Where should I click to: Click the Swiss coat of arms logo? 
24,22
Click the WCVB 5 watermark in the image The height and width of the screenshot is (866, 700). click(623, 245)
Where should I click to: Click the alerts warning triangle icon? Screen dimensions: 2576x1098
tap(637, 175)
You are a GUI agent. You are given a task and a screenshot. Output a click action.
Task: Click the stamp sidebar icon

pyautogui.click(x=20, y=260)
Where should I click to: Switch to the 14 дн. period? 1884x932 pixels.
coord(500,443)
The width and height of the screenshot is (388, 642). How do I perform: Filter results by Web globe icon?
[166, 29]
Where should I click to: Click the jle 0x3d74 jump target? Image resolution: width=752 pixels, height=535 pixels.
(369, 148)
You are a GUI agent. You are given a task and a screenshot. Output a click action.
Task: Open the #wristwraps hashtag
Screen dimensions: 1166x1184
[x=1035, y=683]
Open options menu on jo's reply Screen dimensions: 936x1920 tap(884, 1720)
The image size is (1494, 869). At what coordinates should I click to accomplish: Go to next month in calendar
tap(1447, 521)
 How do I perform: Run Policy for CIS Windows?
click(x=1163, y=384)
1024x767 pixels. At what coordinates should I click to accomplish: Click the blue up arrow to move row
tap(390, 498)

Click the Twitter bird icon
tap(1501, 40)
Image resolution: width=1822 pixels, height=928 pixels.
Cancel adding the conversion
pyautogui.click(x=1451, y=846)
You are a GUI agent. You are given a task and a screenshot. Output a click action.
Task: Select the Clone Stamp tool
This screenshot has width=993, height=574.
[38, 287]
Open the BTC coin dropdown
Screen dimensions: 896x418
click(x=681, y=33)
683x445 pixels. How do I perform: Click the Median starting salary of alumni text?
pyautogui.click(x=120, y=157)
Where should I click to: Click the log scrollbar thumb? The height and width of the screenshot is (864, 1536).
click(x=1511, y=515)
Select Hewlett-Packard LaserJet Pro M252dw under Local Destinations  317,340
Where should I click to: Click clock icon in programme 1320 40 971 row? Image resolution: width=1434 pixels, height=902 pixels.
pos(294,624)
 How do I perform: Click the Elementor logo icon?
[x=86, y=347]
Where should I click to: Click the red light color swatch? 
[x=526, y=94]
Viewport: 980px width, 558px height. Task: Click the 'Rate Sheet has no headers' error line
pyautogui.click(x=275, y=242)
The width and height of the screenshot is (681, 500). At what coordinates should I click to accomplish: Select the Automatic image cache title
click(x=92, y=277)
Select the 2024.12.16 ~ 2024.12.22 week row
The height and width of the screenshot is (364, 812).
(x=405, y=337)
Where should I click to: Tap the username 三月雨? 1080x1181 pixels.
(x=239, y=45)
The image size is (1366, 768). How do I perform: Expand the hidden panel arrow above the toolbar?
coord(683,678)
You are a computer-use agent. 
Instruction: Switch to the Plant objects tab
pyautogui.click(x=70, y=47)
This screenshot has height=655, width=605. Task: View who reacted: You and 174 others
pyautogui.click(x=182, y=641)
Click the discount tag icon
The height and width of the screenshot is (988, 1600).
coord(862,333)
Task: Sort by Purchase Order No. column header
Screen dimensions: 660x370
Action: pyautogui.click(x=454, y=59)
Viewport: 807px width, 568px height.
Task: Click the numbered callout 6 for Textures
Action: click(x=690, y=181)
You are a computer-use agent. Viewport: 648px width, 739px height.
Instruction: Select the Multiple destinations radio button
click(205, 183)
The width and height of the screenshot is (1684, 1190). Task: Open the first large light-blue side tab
┄┄┄┄┄┄
> TASK TO CARRY OUT
The lines above starting at the one that contains "683x445 pixels. How" and ending at the one that contains "Select Hewlett-Packard LaserJet" must be transcribed exactly, and no other lines may appear.

> RESPONSE FOR THIS EXERCISE
683x445 pixels. How do I perform: Click the Median starting salary of alumni text?
pyautogui.click(x=120, y=157)
Where should I click to: Click the log scrollbar thumb? The height and width of the screenshot is (864, 1536).
click(x=1511, y=515)
Select Hewlett-Packard LaserJet Pro M252dw under Local Destinations  317,340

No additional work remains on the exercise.